The System Model and the User Model: Exploring AI Dashboard Design
Fernanda Viégas, Martin Wattenberg
TL;DR
This note argues that dialogue-focused AI systems should be equipped with parallel dashboards that expose their internal state to users. It introduces the world model hypothesis and defines two universal constructs—the User Model and the System Model—as key internal representations worth visualizing. The authors outline a design space for instrumentation, including what features to display, whether displays should be static or dynamic, and how to handle imperfect or evolving models, while cautions against anthropomorphic embellishments and considers adversarial risks. The paper aims to spark targeted UX research to improve trust, safety, and usability by surfacing interpretable internal state in AI systems, potentially transforming how humans interact with complex neural networks.
Abstract
This is a speculative essay on interface design and artificial intelligence. Recently there has been a surge of attention to chatbots based on large language models, including widely reported unsavory interactions. We contend that part of the problem is that text is not all you need: sophisticated AI systems should have dashboards, just like all other complicated devices.

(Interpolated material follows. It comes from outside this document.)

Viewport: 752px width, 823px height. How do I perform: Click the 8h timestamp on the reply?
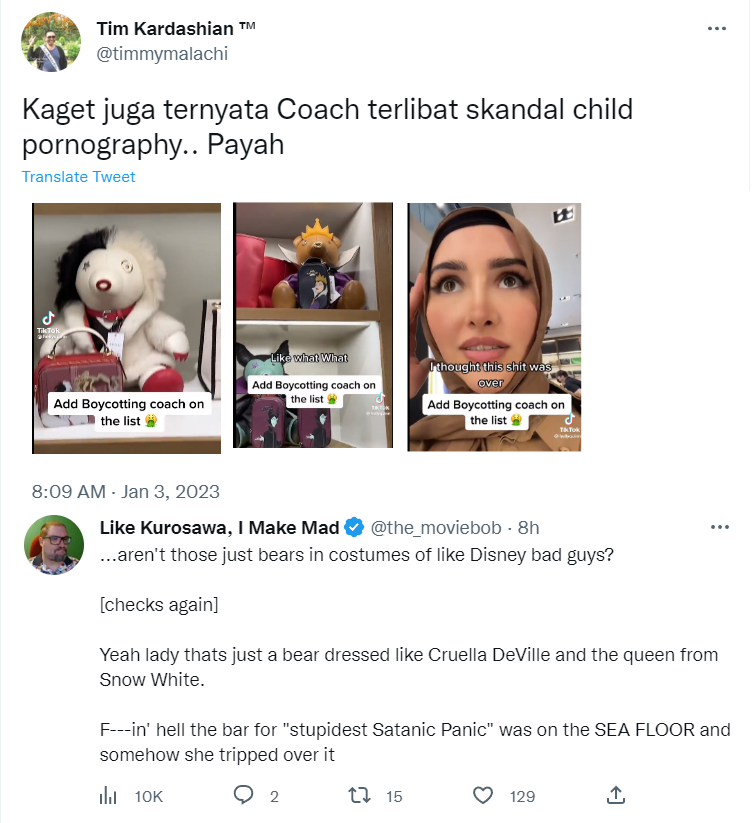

Assuming the hypothesis that AI systems based on neural networks will contain interpretable models of aspects of the world around them, we discuss what data such dashboards might display. We conjecture that, for many systems, the two most important models will be of the user and of the system itself. We call these the System Model and User Model. We argue that, for usability and safety, interfaces to dialogue-based AI systems should have a parallel display based on the state of the System Model and the User Model. Finding ways to identify, interpret, and display these two models should be a core part of interface research for AI.